2. A free black named Denmark Vesey led a rebellion in Charleston in 1822. It
was also foiled by informers, and Vesey (plus 30 other followers) was
publicly hanged.
3. Nat Turner, a black preacher, led an uprising in 1831. They slaughtered
about 60 Virginians, mostly women and children. Reprisals were swift and
bloody. The counterstrike was swift.
4. White Southerners lived in a state of imagined siege, surrounded by
potentially rebellious blacks.
IX. Early Abolitionism
A. Efforts made
1. Abolitionists wanted to transfer blacks back to Africa. The American
Colonization Society was founded for this in 1917.

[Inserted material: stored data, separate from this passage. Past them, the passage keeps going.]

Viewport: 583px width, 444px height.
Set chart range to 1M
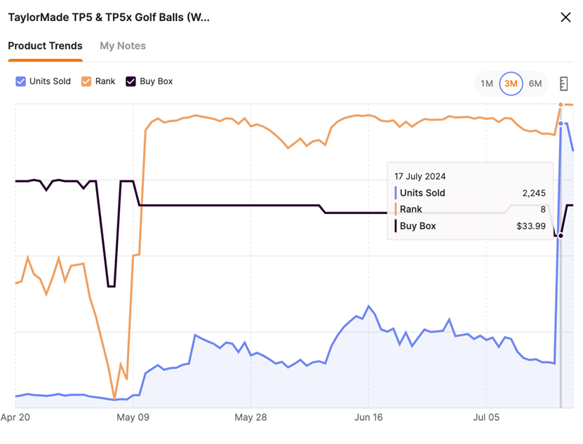(x=487, y=83)
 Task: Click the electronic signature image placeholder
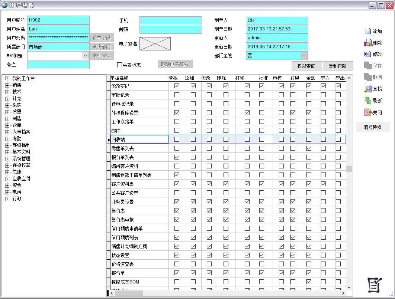[x=155, y=44]
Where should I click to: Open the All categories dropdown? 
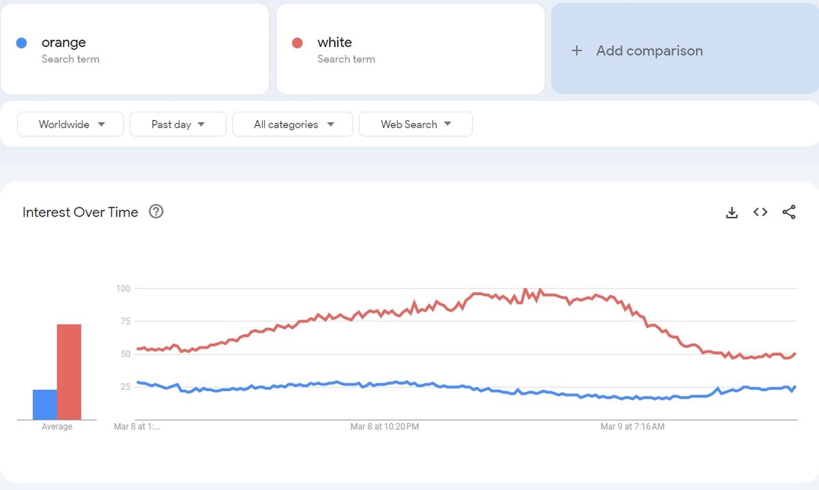(293, 124)
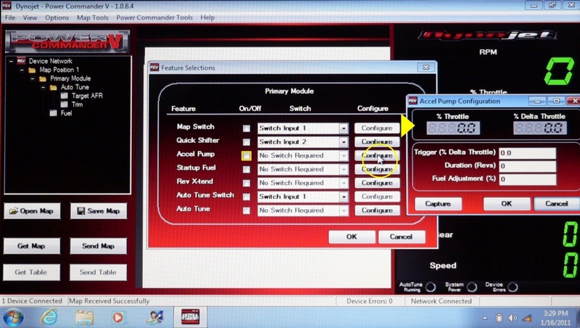The image size is (580, 328).
Task: Enable the Auto Tune checkbox
Action: (247, 210)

2. 1822- The Republic of Liberia was established for former slaves. The capital,
Monrovia, was named after President Monroe. 15,000 free blacks were
transported there over the next 40yrs.
3. 1833- British abolitionists freed slaves in the West Indies. American
abolitionists were inspired by this.
4. Theodore Dwight Weld- merchant brothers, Arthur and Lewis Tappan,
financed Weld’s trip to Lane Theological Seminary in Cincinnati, Ohio.

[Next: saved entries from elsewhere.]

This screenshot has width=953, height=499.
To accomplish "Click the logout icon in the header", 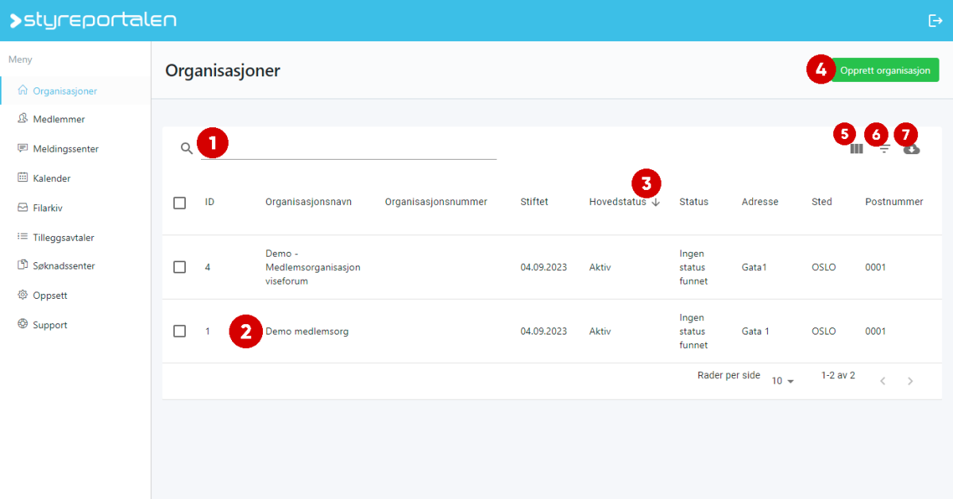I will (x=935, y=21).
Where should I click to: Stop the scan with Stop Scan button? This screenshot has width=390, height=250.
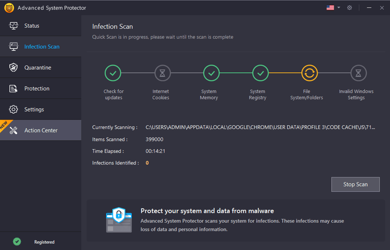355,184
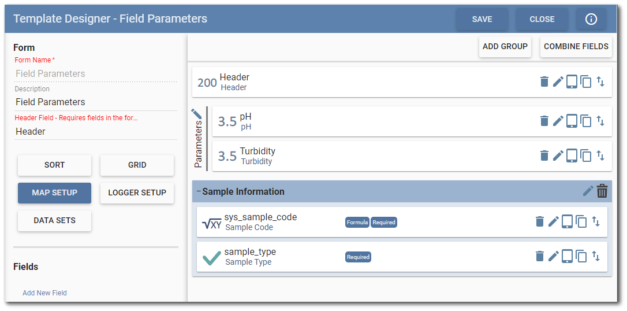The image size is (627, 311).
Task: Edit the pH field with pencil icon
Action: click(558, 121)
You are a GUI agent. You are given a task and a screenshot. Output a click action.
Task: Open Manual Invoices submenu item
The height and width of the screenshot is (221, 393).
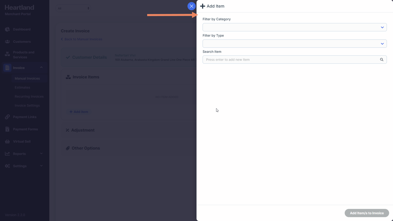click(27, 78)
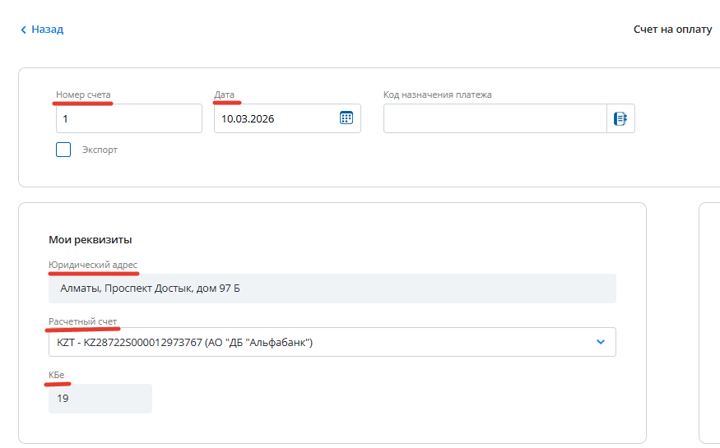Enable the Экспорт checkbox

point(63,150)
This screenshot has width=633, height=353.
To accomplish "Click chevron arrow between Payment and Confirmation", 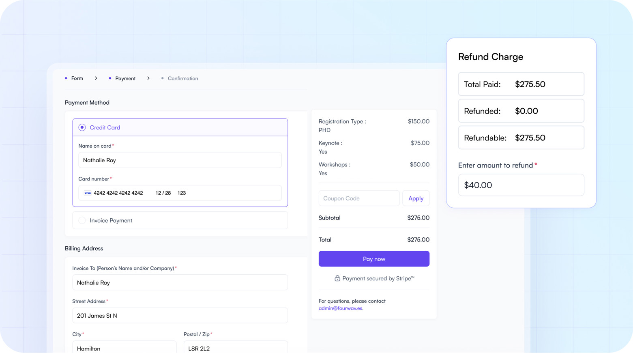I will [x=148, y=78].
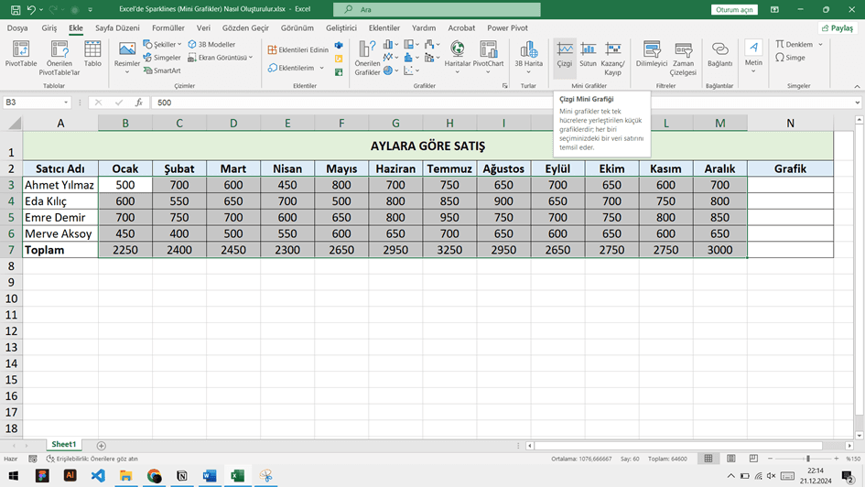Insert a Dilimleyici slicer
865x487 pixels.
point(652,55)
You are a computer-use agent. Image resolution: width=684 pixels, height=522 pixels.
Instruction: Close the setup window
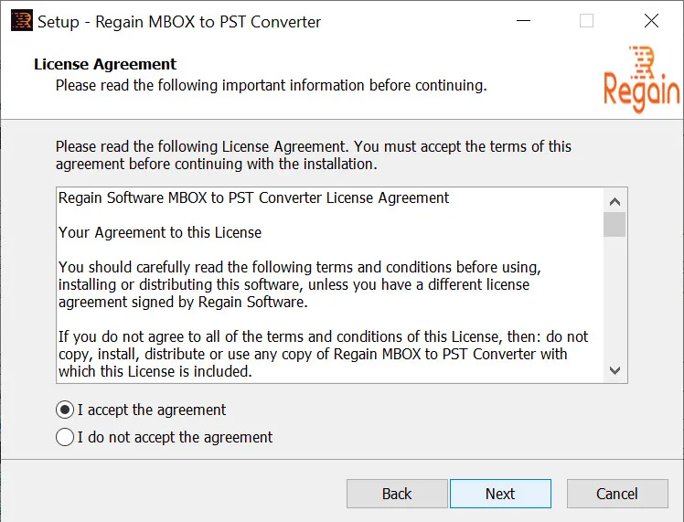click(x=651, y=20)
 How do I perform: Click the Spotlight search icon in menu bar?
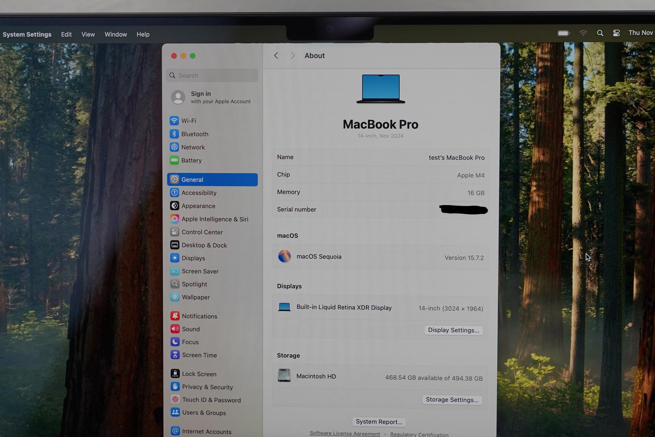click(600, 33)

Weld and many others were expelled in 1834 for organizing a debate on
slavery. He and the “Lane rebels” went across the old northwest, preaching
against slavery. Weld put a propaganda pamphlet together called American
Slavery As It Is in 1839.
X. Radical Abolitionism
A. William Lloyd Garrison
1. an abolitionist who on New Year’s Day 1831, published the antislavery
newspaper the Liberator in Boston. With this, Garrison triggered a 30yr. war
of words.
B. The American Anti- Slavery Society
1. Founded by abolitionists after Garrison put out his newspaper. Among them
was Wendell Phillips, a Boston patrician. He would not eat cane sugar or
wear cotton clothing because they were produced by slaves.
C. David Walker
1. Wrote the Appeal to the Colored Citizens of the World in 1829. This
advocated a bloody end to white supremacy.
D. Sojourner Truth
1. A freed black woman in New York who fought for black emancipation and
women’s rights.
E. Martin Delaney
1. One of the few black leaders to take the notion of mass recolonization of
Africa seriously. In 1859, he visited West Africa’s Niger Valley looking for a
site for relocation.
F. Frederick Douglass
1. he escaped from slavery in 1838, and was discovered by the abolitionists in
1841.
2. In 1845 he published his autobiography, narrative of the Life of Frederick
Douglass.
XI. The South Lashes Back
A. Virginia legislature debates
1. 1831-1832 the Virginia legislature debated and defeated various
emancipation proposals.
2. After this, all the slave states tightened their slave codes and moved to
prohibit emancipation.
B. Nullification crisis
1. 1832- put fear in the minds of white southerners. They responded by
launching a defense of slavery as a positive defense. They said it was
supported by the bible.
C. Gag resolution
1. 1836- driven through by the south. It required that all antislavery appeals be
tabled without debate. Ex-president John Quincy Adams waged a successful
8 yr. fight for its repeal.
D. Pro slavery
1. In 1835, a mob in Charleston, South Carolina burned a pile of abolitionist
propaganda in a post office. In response to this, the Washington government
ordered that all southern postmasters destroy all abolitionist material.
XII. The Abolitionist Impact in the North
A. The South
1. By the late 1850s, the southern planters owed northern bankers and other
creditors about $300 million.
2. Since the nation’s wealth depended on the slaves and their producing cotton,
the North developed hostilities against the radical antislaveryites.
B. The North
1. In 1834, a gang of men broke into Lewis Tappan’s house in New York and
destroyed his interior.
2. In 1835, Garrison was dragged through the streets of Boston by the
Broadcloth Mob, but escaped.
3. Reverend Elijah P. Lovejoy of Alton, Illinois impugned the chastity of
Catholic women. His printing press was destroyed 4 times. In 1837, he was
killed by a mob. He was then called “the martyr abolitionist.”